Abonné

Études/Consommation en France Les MDD perdent du terrain en France

- - 4 min

Alors que se tient, les 8 et 9 avril prochains, la 13e édition de MDD Expo, les professionnels auront à cœur de mettre en avant leur savoir-faire et leur art de l'innovation. Il est vrai que ceux-ci ont du pain sur la planche pour tenter de relancer des produits qui n'arrivent plus à séduire les consommateurs malgré leur avantage en termes de prix. Deux études mettent à jour cette désaffection des acheteurs depuis deux ans.
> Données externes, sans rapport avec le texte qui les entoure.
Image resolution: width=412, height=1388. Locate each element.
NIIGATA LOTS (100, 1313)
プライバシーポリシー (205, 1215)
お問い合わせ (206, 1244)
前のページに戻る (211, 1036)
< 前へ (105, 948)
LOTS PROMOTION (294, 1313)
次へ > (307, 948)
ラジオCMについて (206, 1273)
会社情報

La part des marques de distributeurs en chiffre d'affaires a augmenté de 2005 jusqu'en 2009, passant de 25,6% des ventes en hypermarchés et supermarchés à 30,0%, constate une étude réalisée par IRI France, spécialiste des études de marché. Cette part est restée stable en 2010 et 2011, puis a commencé à fléchir à 29,9% en 2012 et 29,5% à fin novembre 2013. La part de l'offre disponible en magasins ne peut être remise en cause, car elle est restée stable entre 2010 et 2013, oscillant entre 25,7% et 26,1% et représentent environ 40% des produits de grande consommation dans les linéaires. « L'évolution des MDD relève de l'exception en France, car elles continuent de gagner du terrain dans la très grande majorité des pays européens », analyse Jacques Dupré, directeur insights IRI France. Ce recul est d'autant plus paradoxal que la crise actuelle affecte le pouvoir d'achat des Français et que la précédente crise de 2008 avait eu un effet inverse, leur part de marché passant de 27,2% en 2077 à 29,0% en 2008 et 30,0% un an plus tard.

UN FAISCEAU D'EXPLICATIONS

Les raisons de ce tassement sont multiples, poursuit Jacques Dupré. Il cite en premier lieu la guerre des prix entre enseignes sur les marques nationales qui a réduit l'attractivité du prix bas des MDD. Il constate également « une plus grande sensibilité à la promotion des consommateurs sur les marques, alors que dans le même temps, les enseignes baissaient leurs investissements publicitaires sur leurs propres marques ». L'attention accrue apportée par les acheteurs à la sécurité alimentaire et à la composition des produits a joué en défaveur des MDD.

Restez au courant en temps réel !

Suivez des thématiques, des projets législatifs, des entreprises et des personnalités pour être notifié dès que nous publions un article.

Une étude réalisée par Nielsen, cabinet qui suit les évolutions des achats, y voit également le rôle des distributeurs. Ainsi, les magasins de hard discount qui représentent 32% des ventes de MDD ont plus investi sur les marques nationales que sur les autres. La politique était similaire chez Casino qui recule de près de 20% sur la MDD et contribue pour 40% au recul du chiffre d'affaires des MDD, alors que les marques nationales progressent dans l'enseigne. Pour Loïc Danel de Nielsen, on ne peut toutefois pas parler de « tendance lourde de désamour vis-à-vis des MDD », car les enseignes d'indépendants sont en revanche en croissance.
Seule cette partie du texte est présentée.